Challenge to Abdur-Rahman’s commission run fails

Fulton County Commissioner for District 6, Khadijah Abdur-Rahman, waves to the crowd during the Juneteenth Atlanta Parade Saturday, June 19, 2001.  STEVE SCHAEFER FOR THE ATLANTA JOURNAL-CONSTITUTION

Credit: Steve Schaefer

Credit: Steve Schaefer

Fulton County Commissioner for District 6, Khadijah Abdur-Rahman, waves to the crowd during the Juneteenth Atlanta Parade Saturday, June 19, 2001. STEVE SCHAEFER FOR THE ATLANTA JOURNAL-CONSTITUTION

A challenge to Fulton County Commissioner Khadijah Abdur-Rahman’s reelection bid for the District 6 seat fizzled Thursday when the person who filed the challenge didn’t show up in time at a scheduled hearing.

Reached afterward, Abdur-Rahman said that Patti Gill — who filed the challenge — claimed Abdur-Rahman doesn’t live in her own commission district. The commissioner called that assertion “absurd.” Gill could not be reached for comment.

At the start of the county Board of Registration & Elections’ special meeting, chair Patrise Perkins-Hooker immediately called for a brief hold.

“While I was in the parking lot I found out that Ms. Gill needs 20 minutes to get here,” she said before calling a 20-minute recess.

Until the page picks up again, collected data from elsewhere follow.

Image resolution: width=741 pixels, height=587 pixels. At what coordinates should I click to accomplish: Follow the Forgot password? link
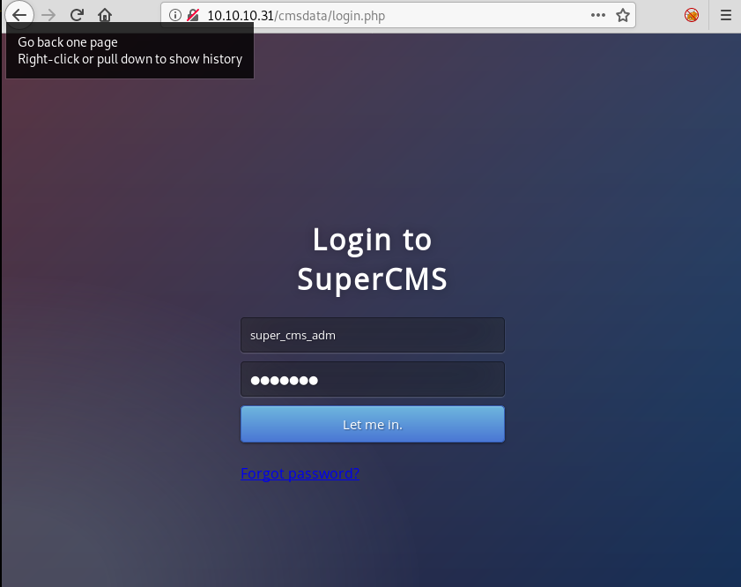pyautogui.click(x=300, y=473)
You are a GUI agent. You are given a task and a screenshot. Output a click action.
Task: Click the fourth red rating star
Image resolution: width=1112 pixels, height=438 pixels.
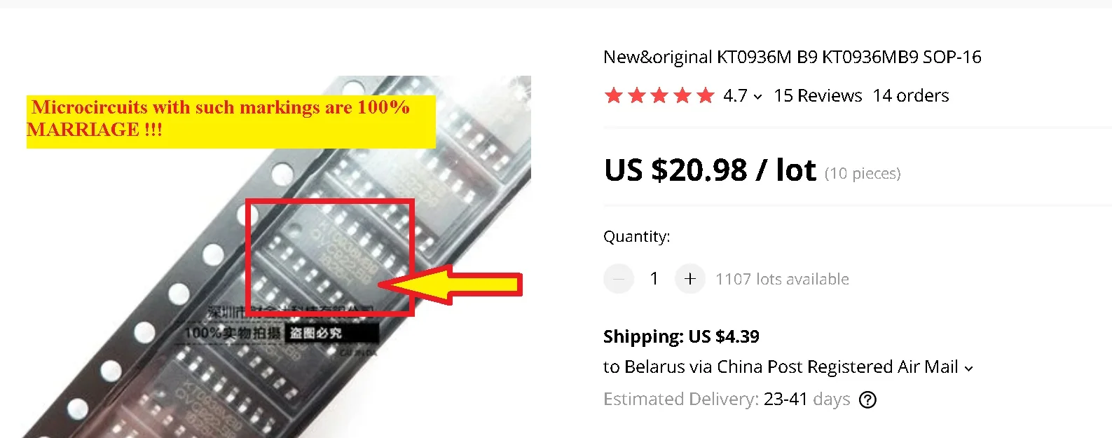point(682,95)
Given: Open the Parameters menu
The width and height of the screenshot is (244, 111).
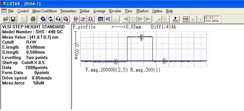Looking at the screenshot, I should 68,11.
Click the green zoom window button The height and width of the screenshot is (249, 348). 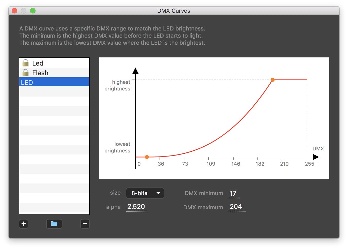(x=33, y=11)
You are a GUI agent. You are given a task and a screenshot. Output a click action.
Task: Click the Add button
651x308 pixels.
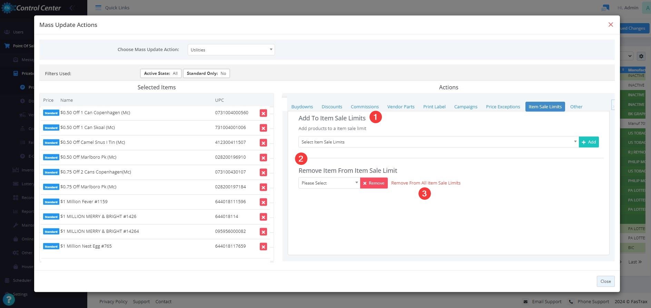coord(589,142)
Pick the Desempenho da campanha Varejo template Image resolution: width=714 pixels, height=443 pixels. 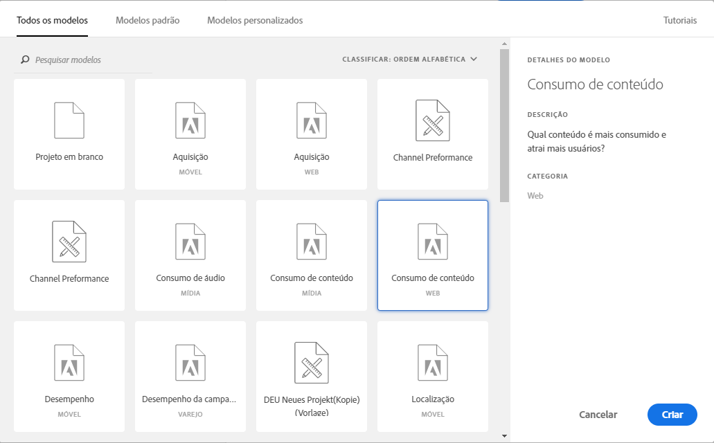pos(190,377)
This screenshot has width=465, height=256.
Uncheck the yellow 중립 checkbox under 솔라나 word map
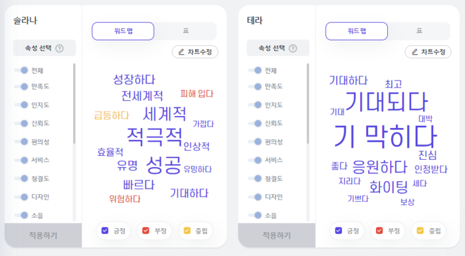click(187, 231)
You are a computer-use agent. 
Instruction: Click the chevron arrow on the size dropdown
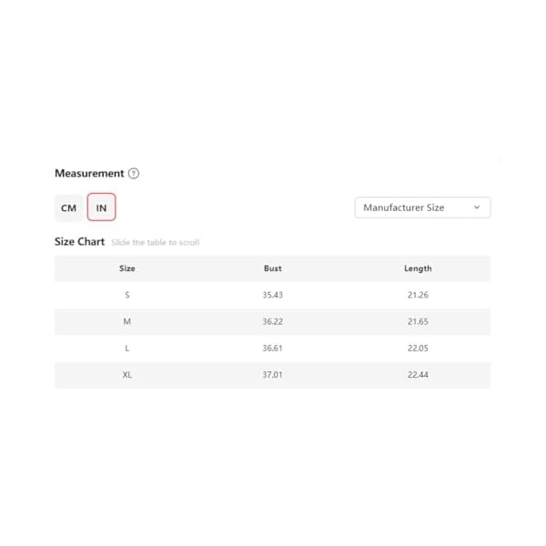click(x=477, y=207)
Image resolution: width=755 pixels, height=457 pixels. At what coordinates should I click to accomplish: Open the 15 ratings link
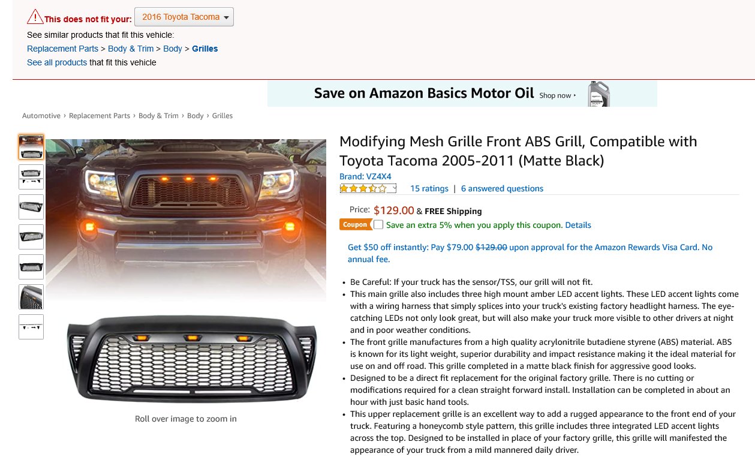click(429, 188)
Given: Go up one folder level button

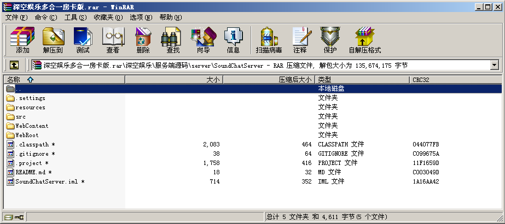Looking at the screenshot, I should [x=15, y=65].
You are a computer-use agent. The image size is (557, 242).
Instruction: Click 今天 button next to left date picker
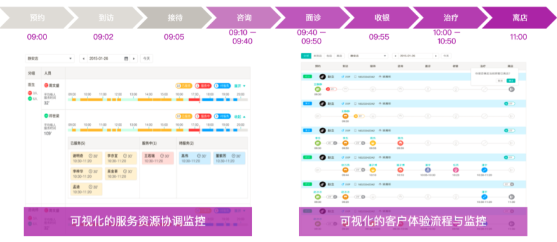[146, 58]
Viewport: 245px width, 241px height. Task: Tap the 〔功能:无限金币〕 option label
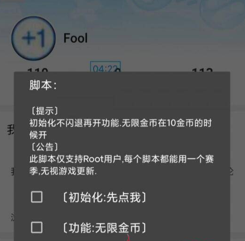(104, 228)
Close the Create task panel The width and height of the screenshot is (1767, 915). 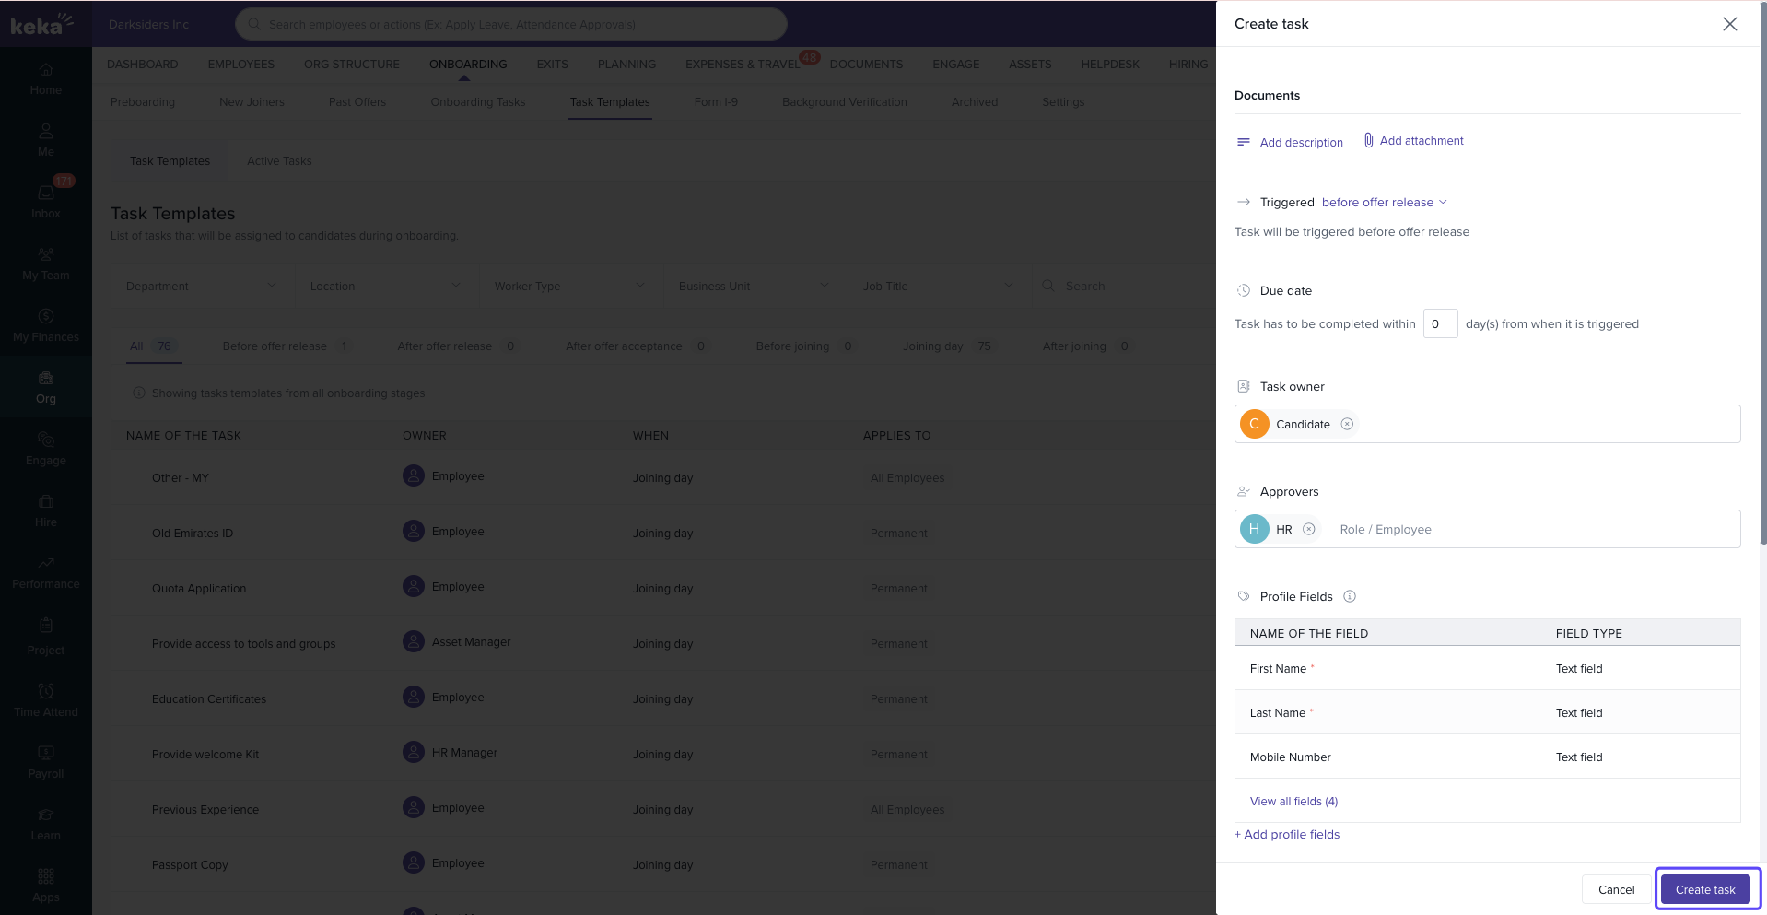[1729, 24]
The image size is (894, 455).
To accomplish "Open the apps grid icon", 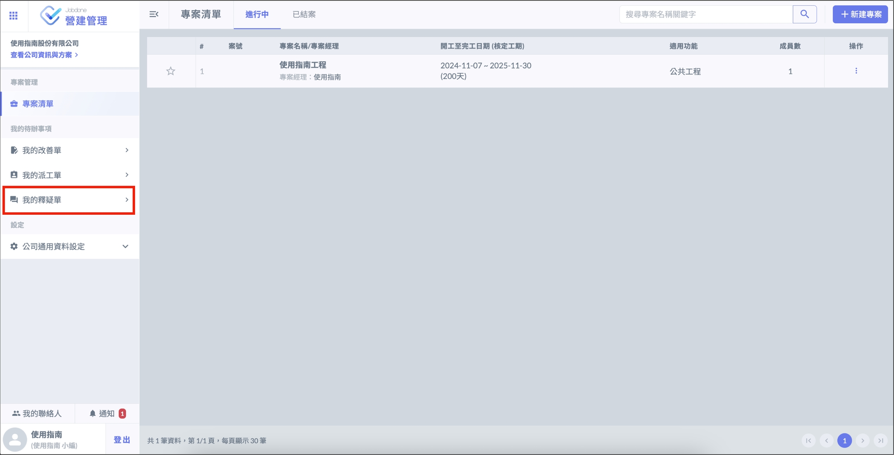I will coord(14,16).

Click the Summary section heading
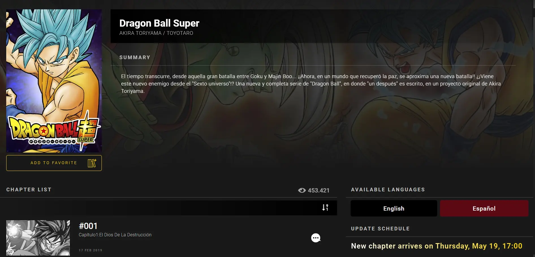[x=135, y=57]
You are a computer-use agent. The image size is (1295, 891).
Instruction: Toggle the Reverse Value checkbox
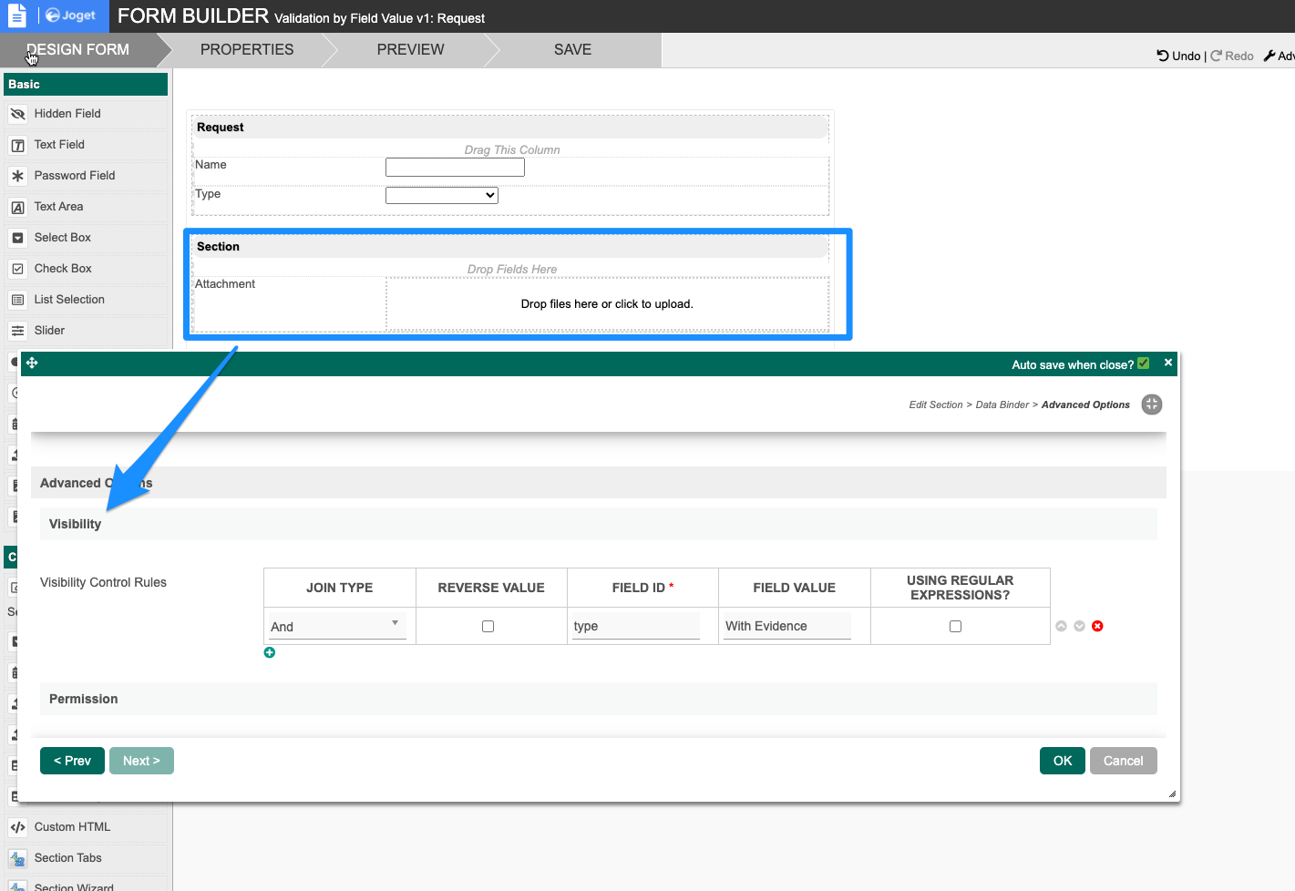click(x=488, y=626)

“Is she a tenured professor? How long do we have to wait?” Republican board member Michael Heekin joked, referring to the adage that college students are expected to wait specific lengths of time for absent professors to arrive in class.

Twenty minutes passed. The board reconvened.

“The challenger has not appeared,” Perkins-Hooker said, and called out to the small audience for Gill to step forward if she was present.

No answer. Then, Perkins-Hooker took a motion to dismiss the challenge from Democratic board member Aaron Johnson. It was unanimously approved.

Abdur-Rahman, elected in 2020, holds one of three Fulton commission seats up for election this year. In the May 21 Democratic primary she is expected to face Ali Carter, who served as chief of staff to Atlanta Mayor Andre Dickens when Dickens was a city councilman.

Before Perkins-Hooker adjourned the meeting, Director of Elections Nadine Williams read a statement on behalf of elections staff, praising and thanking Perkins-Hooker for nearly a year of service as board chair.

Presented with a bouquet, Perkins-Hooker returned the thanks and praise. At the elections board’s April 11 regular meeting she announced she was stepping down to serve as interim city attorney for the city of Atlanta, effective May 8.

On Wednesday county commissioners approved Cathy Woolard, who preceded Perkins-Hooker as elections board chair, to succeed her.

Perkins-Hooker said Woolard will be sworn in at the board’s May 9 meeting, the same day Perkins-Hooker starts work for Atlanta.